Through many months of talking and even wrestling with God, and through many frustrations of trying to back God into a doctrinal corner to get him to be what I wanted him to be, he has led me to many amazing realizations. One of these is that there are two distinct “types” in the world–those who see God’s workings in their life and those who don’t…yet…
When I started seeing God as love and dared to believe him to be good, I began viewing all other events through both my life and all of history from that perspective. I don’t want to go into too many specific details, at least not in this post, but this view point has been liberating beyond words. In fact, I’m seeing how trying to explain it in words can fall woefully short. This has led me to seeing God working in the lives of those who don’t even realize it, whether they have labeled themselves as religious or not. Likewise, many who claim God’s name most often seem to be the most confused (like I had been) when the results of their works start to crumble.
Thousands of years after the initial scriptures were compiled, we still find ourselves pursuing a tribal mindset–I need to get me and mine into heaven/safety and those others are going to hell/have to perish. This isn’t the message that the Bible conveys overall though many have misconstrued it this way. Israel, and now Christians, are to be the light of the world that helps bring all other “tribes” out of that dark-age mindset. Whether it is the U.S. verses another country or “my church” verses “those others”, we still tend to fall flat on our faces even after thousands of years. We’re still concentrating on self-centered, my-tribe-only love instead of other-centered love like Jesus exemplifies, even when it cost him his life.
I write these type things mostly to myself–try to view everyone from the perspective of God working in their lives, and maybe I’ll find how he wants me to be a part of that work–to show others into the love, beauty, and freedom of the Kingdom that is here and now. This isn’t through an agenda of conversion, but through simply living for those that Jesus leads me to. While I’m new to this viewpoint, it’s an exciting prospect to pursue.
Yesterday, I witnessed something quite ordinary yet quite remarkable.
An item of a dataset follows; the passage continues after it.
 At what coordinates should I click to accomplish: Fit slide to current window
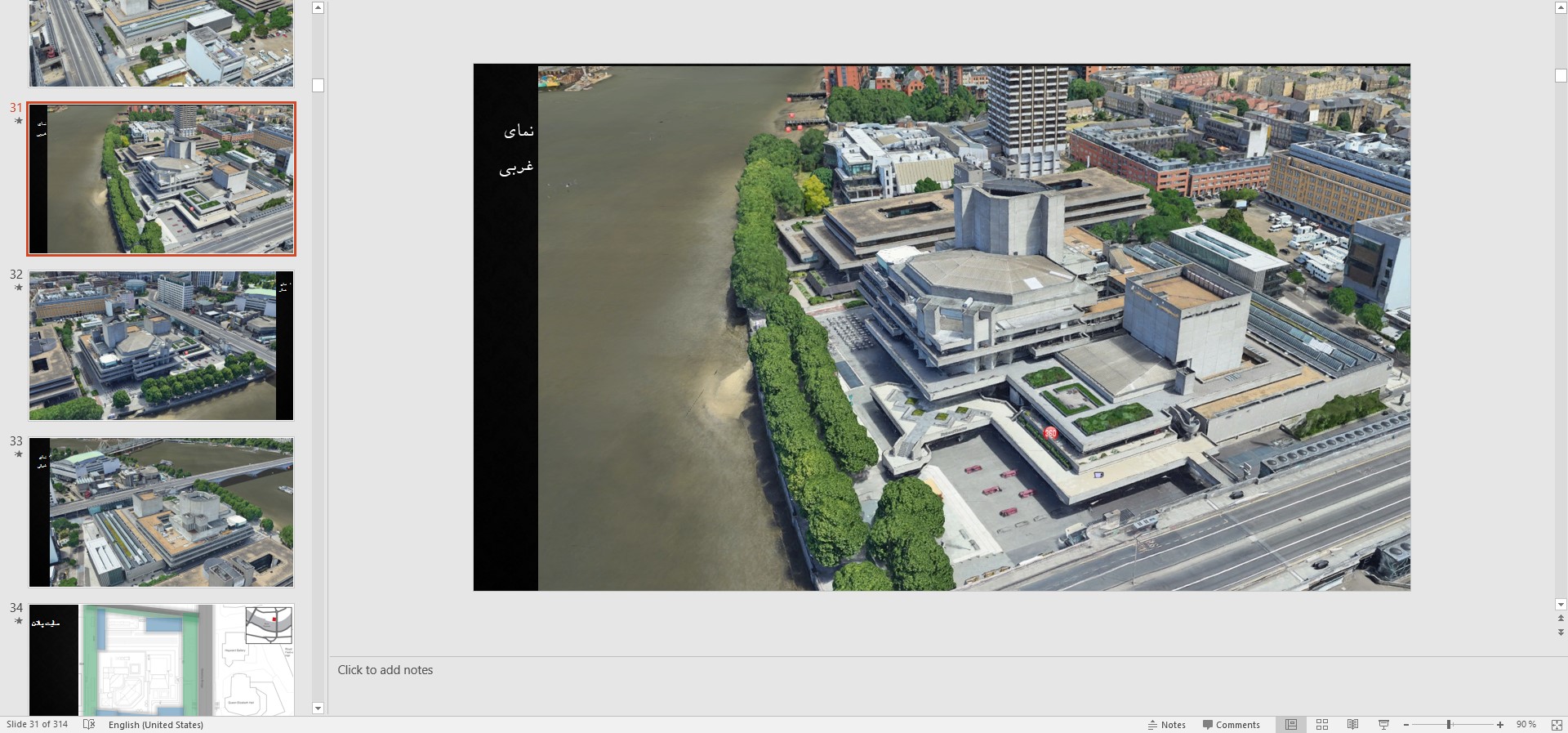[1557, 725]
A father and son were playing a board game. The young son was starting to lose as he didn’t really have much of a handle on the inner workings of the game. However, the father, seeing his kid getting frustrated, started dropping small hints on how to proceed. The father kept staving off his own victory to guide his son, though the son wanted to do things his own way. Eventually, the kid won with his dad having only one move left to win himself. The father had guided his son to victory even though he lost himself.
This father had been known through his life to be very competitive yet when it came to his son, he chose to lose instead, even in the sight of all of those around.
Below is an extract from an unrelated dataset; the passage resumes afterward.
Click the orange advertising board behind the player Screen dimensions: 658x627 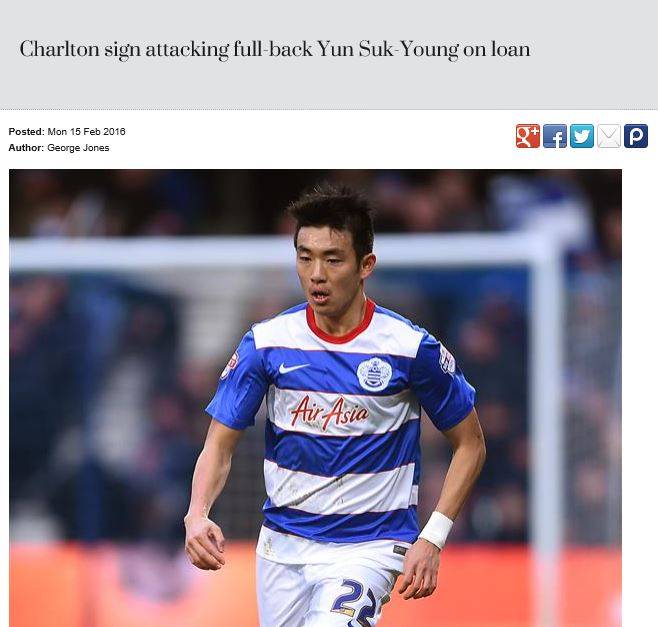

As I watched this unfold, I thought of how great a representation this is of God. He chose to suffer defeat at our hands, his own children, so that we could be victorious over sin. Jesus took all the steps to win victory for himself, yet, he chose to lose his life so he could defeat sin and give us that victory. He also continues to guide us to ultimate victory over death even though we may get frustrated when we continually fail by doing things our way instead.
God loves us. He already knows the glorious outcome to our lives and he is working, even in our mishaps, to bring about his ultimate plan of redemption and eternal life.
Lately, God hasn’t laid much on my heart to write about. However, he has placed much in my mind to think about. In a way, I want to write about these things, but maybe I have to get my bearings from these realizations first.
I’m still making my way through the New Testament again but the progress is slow. This isn’t because I’ve been slacking, but what I’m learning is taking quite some time to digest. The more my eyes are opened, the more amazing I see God’s love is for everyone.
The past few months have been particularly astounding to me. More specifically, in the past week, God has again challenged me to the core. At times I was mentally distraught until he reached out to comfort me again. This might not make a whole lot of sense from the outside, but it has brought new revelation as to the depths of God’s love for us, his children.